The diagram below outlines what this looks like in existing IGA deployments.

Both these were viable options at the time and work in most cases. But time has shown, these are not that resilient. We have teams ‘closing’ requests and not fulfilling them, problems getting teams to provide exports regularly, changes to applications break bots, etc. Additionally, training bots required additional teams to build and maintain scripts.
Agentic IGA is meant to work alongside existing technologies and address the current gaps and accelerate onboarding. The diagram below shows the functional shift in this technique.

Notice the difference un architecture here. Existing IGA data and policy flows stay in place.
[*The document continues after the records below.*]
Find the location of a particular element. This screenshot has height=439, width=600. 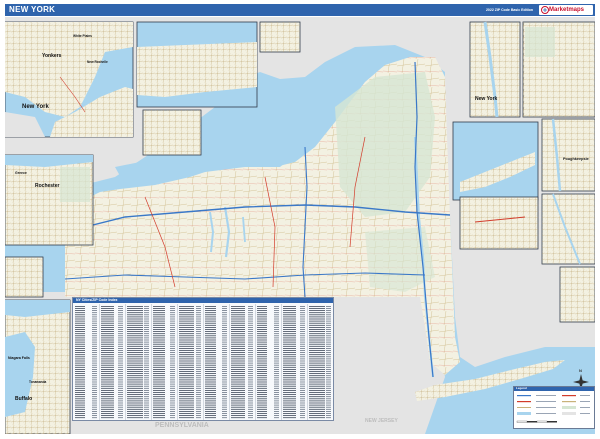

publisher-logo: Marketmaps is located at coordinates (566, 10).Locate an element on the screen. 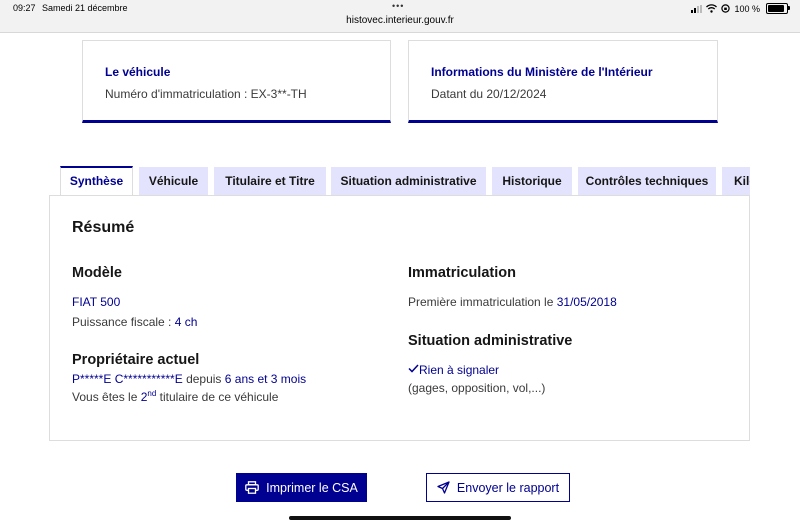  owner-duration: 6 ans et 3 mois is located at coordinates (266, 379).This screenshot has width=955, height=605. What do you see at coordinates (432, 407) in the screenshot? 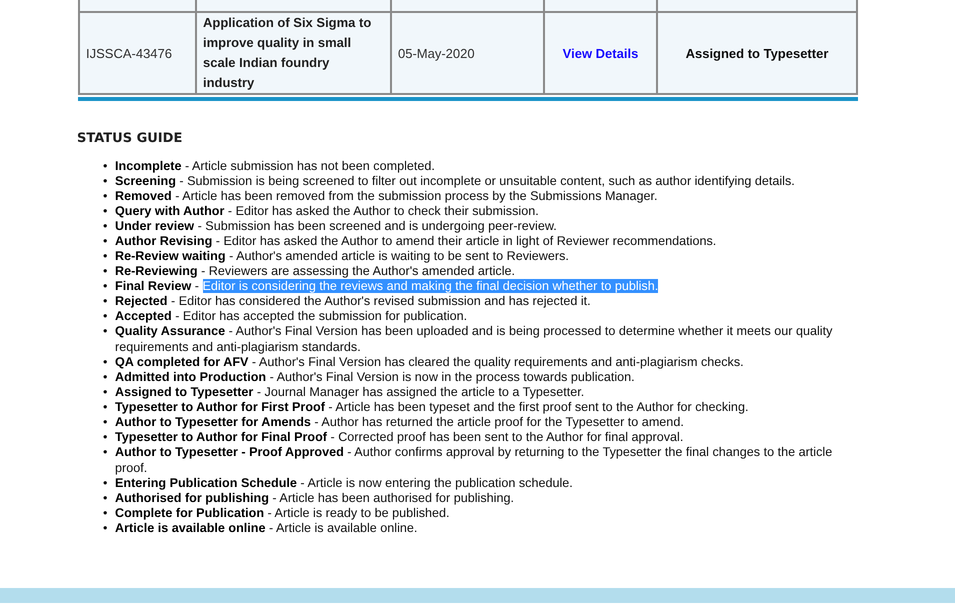
I see `status-description: Typesetter to Author for First Proof - Article has been typeset and the first proof sent to the Author for checking.` at bounding box center [432, 407].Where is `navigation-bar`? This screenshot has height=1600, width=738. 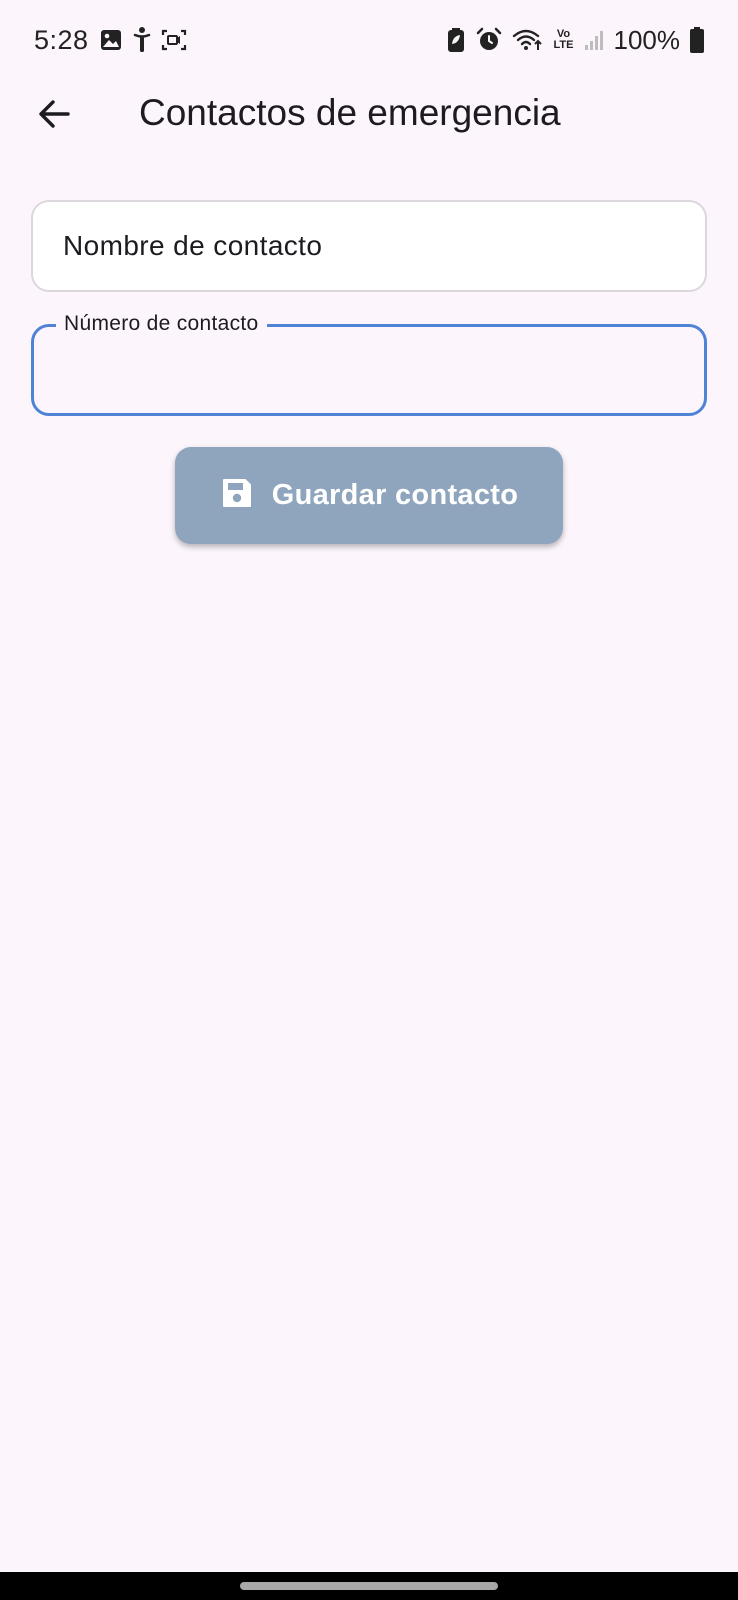
navigation-bar is located at coordinates (369, 1586).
Agentic IGA addresses the target application identity data. The power of this is the model can determine the appropriate connection(s) to a target application given the requested change. There may be a combination of SCIM / agent to achieve a single request rather than SCIM / manual that is done today (based on target application support). This also removes the API and flatfile requirements since models are trained to reconcile data and provide standard API responses.
Are there gaps?
In our testing with design clients and customers, we’ve been able to get upwards of 80-90% target application coverage. Why not 100%, well there are always going to be blockers for some. Legacy applications, connection problems (for security reasons, e.g. older systems not connected to networks, etc.) are there for a reason and are next to impossible to address.
Final thoughts
Agentic IGA is the next evolution of years or working towards the continuous identity security mantra. IGA has always had the working order to automate the identity lifecycles so we can identify and reduce risk, reduce access times, and enable users to get the access they need, when needed. We’ve been largely blocked to date based on application supports, connectors, and resource limitations. With this new technology, we can start planning application onboarding based on sprint schedules, not long implementation programs and plans.